- Task goal
Only the lines from the one with "Sort by Nombre column arrows" to the end of the data below should be given again, exactly as written.

- Records
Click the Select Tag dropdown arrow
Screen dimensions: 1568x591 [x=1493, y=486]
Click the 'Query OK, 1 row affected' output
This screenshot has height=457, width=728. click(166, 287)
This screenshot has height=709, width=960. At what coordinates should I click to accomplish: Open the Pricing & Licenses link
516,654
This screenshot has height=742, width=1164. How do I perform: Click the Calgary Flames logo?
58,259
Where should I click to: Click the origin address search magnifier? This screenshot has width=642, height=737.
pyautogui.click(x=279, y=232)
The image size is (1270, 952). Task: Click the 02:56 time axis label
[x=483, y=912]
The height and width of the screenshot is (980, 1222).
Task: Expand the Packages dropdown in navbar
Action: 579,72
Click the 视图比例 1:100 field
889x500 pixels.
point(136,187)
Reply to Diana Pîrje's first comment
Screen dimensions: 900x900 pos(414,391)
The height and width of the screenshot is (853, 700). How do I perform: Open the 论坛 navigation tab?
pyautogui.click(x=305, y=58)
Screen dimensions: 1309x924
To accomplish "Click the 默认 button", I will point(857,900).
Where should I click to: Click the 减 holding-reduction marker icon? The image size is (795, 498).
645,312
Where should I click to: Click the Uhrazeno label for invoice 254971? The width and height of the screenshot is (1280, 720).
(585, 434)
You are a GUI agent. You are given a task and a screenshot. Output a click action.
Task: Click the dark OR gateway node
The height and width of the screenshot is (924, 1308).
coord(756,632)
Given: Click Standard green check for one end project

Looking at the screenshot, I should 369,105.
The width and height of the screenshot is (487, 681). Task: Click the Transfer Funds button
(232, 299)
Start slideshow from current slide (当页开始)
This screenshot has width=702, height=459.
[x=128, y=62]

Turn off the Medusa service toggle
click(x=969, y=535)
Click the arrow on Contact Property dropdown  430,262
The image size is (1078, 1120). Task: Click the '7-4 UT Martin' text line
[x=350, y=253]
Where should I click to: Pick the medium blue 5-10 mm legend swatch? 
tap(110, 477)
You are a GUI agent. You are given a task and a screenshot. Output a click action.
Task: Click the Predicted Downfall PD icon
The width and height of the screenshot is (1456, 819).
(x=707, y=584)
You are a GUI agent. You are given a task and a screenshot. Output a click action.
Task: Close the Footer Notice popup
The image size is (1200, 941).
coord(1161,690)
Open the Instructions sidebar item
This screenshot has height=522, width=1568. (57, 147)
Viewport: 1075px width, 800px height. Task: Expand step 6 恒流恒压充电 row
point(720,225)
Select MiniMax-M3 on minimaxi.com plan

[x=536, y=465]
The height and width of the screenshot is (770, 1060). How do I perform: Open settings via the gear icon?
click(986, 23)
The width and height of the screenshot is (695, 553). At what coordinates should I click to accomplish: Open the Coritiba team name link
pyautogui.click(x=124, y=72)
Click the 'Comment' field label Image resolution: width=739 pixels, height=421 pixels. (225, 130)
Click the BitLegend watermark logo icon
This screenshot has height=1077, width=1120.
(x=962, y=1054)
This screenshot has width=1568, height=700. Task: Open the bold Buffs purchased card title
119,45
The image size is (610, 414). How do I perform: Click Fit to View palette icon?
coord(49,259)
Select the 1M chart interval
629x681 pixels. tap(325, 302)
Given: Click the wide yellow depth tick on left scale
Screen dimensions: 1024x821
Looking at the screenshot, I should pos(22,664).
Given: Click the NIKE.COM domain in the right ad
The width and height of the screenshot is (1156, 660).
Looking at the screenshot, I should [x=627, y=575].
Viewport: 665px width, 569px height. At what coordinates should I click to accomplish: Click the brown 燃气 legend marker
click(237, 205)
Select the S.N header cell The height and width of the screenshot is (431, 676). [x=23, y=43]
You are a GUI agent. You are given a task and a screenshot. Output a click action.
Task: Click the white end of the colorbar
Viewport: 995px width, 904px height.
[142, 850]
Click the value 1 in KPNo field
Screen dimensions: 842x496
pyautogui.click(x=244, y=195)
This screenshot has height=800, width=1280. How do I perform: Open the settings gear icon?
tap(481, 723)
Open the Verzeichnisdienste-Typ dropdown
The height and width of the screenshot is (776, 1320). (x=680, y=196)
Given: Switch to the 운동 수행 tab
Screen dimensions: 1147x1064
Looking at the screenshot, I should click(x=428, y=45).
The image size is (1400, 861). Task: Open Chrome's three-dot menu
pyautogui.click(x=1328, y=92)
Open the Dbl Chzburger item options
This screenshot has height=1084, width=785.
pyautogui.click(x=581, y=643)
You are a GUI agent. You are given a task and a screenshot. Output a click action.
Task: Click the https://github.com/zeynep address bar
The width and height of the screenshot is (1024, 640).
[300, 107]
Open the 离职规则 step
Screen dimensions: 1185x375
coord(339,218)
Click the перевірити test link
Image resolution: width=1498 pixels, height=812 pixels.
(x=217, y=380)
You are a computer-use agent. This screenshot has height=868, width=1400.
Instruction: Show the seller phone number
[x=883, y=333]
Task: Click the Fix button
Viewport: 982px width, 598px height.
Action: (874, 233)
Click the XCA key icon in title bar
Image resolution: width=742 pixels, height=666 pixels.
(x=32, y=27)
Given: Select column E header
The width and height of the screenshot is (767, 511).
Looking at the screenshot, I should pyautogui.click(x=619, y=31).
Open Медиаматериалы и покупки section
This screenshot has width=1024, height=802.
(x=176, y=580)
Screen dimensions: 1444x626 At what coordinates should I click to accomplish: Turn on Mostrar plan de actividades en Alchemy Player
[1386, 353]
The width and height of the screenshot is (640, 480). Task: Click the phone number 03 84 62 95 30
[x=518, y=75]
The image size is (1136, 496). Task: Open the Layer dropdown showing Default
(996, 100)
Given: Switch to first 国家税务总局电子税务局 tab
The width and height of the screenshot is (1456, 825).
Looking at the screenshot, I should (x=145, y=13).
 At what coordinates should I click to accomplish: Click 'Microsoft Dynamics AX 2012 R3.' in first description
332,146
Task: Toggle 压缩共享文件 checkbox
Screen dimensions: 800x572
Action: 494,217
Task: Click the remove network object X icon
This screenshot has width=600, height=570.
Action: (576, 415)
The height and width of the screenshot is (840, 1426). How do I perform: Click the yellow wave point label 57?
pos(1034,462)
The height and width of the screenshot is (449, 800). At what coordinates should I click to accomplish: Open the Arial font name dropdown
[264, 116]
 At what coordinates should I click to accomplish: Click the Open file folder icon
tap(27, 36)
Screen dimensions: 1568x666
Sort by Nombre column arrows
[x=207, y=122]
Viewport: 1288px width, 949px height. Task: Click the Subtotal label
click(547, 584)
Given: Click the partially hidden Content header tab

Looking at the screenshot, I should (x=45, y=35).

- Output for this task
Sort by Nombre column arrows
[x=207, y=122]
Viewport: 1288px width, 949px height. Task: Click the Subtotal label
click(547, 584)
Given: Click the partially hidden Content header tab

Looking at the screenshot, I should (x=45, y=35).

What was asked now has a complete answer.